Anal Incontinence and Symptoms Distant from Delivery
Differences in rates of incontinence reported by women with and without lacerations may fade with advancing age, depending on the time since delivery. Several retrospective studies have looked at the impact of sphincter laceration on anal incontinence symptoms and report different long-term risks. A retrospective cohort study on 125 matched pairs of women with and without a history of sphincter laceration, with a median follow-up of 14 years after index delivery, found a threefold higher risk of anal incontinence in the tear group. In contrast, a 30-year retrospective cohort study reported equal rates of anal incontinence among women who delivered vaginally with an overt sphincter rupture, in those with episiotomy without sphincter rupture, and in those who only delivered by cesarean section. Another study of 4,569 women 18 years after delivery found that only 6% of the reports of fecal incontinence were attributable to a prior sphincter tear. One prospective cohort study of 242 women 5 years after vaginal delivery identified age (OR 1.1; 95% CI 1.0 to 1.2) and prior overt sphincter laceration (OR 2.3; 95% CI 1.1 to 5.0) as well as subsequent vaginal delivery (OR 2.4; 95% CI 1.1 to 5.6) as predictive of anal incontinence symptoms.
Effect of Subsequent Vaginal Delivery
Severity of anal incontinence symptoms may be affected by subsequent vaginal delivery. A study following 117 women with a history of third- or fourth-degree lacerations 1 to 10 years after primary repair found that the 43 women who underwent another vaginal delivery had an increased risk (relative risk [RR] 1.6; 95% CI 1.1 to 2.5) of anal incontinence when compared with the risk found in the 74 women without more deliveries. The chance of developing permanent anal incontinence after a subsequent delivery may also be affected by the severity of the tear in the index pregnancy. In a series of 177 women, severe anal incontinence was reported more commonly after a second delivery in those who had sustained a fourth-degree laceration in their first delivery when compared with women who had only third-degree lacerations (P = 0.043).

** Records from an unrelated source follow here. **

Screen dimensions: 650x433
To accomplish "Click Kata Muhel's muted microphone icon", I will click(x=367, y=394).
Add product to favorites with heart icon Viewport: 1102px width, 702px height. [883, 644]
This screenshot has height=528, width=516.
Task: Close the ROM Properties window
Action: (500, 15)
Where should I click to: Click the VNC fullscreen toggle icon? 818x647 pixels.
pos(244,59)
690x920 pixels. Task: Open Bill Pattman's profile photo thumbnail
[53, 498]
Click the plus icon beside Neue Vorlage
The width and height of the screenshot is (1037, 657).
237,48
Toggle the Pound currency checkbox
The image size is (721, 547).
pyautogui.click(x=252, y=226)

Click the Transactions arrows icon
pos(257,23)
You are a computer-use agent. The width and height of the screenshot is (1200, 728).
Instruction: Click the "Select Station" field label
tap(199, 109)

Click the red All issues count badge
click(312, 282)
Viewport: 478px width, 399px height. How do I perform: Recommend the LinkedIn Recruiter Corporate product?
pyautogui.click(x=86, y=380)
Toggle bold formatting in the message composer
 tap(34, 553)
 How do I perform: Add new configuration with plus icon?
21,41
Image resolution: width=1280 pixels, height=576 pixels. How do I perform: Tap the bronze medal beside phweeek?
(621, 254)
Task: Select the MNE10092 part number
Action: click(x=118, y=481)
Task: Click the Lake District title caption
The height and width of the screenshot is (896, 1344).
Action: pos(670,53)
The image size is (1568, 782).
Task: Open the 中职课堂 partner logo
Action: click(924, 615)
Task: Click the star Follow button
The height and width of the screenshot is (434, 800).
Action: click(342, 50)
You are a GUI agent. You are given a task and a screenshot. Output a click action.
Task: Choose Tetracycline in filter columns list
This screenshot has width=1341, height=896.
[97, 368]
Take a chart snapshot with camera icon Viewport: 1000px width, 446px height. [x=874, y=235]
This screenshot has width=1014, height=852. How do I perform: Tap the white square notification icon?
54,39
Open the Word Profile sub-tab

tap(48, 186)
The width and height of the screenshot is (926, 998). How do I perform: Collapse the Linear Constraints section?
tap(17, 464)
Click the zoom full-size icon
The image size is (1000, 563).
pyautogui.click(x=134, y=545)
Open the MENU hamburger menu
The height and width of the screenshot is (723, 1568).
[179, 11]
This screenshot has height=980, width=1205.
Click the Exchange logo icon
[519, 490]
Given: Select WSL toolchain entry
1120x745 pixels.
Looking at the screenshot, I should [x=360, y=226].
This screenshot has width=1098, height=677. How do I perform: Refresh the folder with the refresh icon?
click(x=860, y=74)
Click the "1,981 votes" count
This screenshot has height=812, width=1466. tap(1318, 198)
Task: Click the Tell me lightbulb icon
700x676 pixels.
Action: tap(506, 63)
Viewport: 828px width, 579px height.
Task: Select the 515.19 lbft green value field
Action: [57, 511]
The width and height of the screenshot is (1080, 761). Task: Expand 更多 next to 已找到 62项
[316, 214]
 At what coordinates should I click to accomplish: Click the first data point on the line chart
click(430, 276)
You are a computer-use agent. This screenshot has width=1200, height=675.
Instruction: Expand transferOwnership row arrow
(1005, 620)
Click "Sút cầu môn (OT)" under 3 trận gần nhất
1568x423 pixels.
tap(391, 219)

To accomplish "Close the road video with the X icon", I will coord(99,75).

The presence of transient incontinence after sphincter laceration and repair is also predictive of the likelihood of developing permanent incontinence with a subsequent delivery. In a study of 56 women with complete EAS tears, 23 (41%) had transient incontinence and 4 (7%) had permanent incontinence following their first delivery. Among the 23 with transient incontinence, 9 (39%) had recurrent symptoms with a subsequent delivery, and in 4 (17%), these symptoms became permanent. Not all studies, however, conclude that subsequent delivery negatively affects anal continence. A comparison of 125 women with third- and fourth-degree lacerations to 125 controls 14 years after their first delivery identified sphincter laceration as an independent risk factor for fecal incontinence (RR 2.54; 95% CI 1.45 to 4.45), but there was no observed increased risk with subsequent vaginal deliveries. In another retrospective analysis, 234 women who had sustained a complete third-degree laceration were contacted for phone interviews regarding continence. In this cohort, no differences were found between women with zero, one, or two subsequent deliveries, nor were there any differences between women who sustained additional third-degree laceration and those without any subsequent deliveries. These studies question whether increases in anal incontinence are due to subsequent vaginal delivery or to other influences, including age.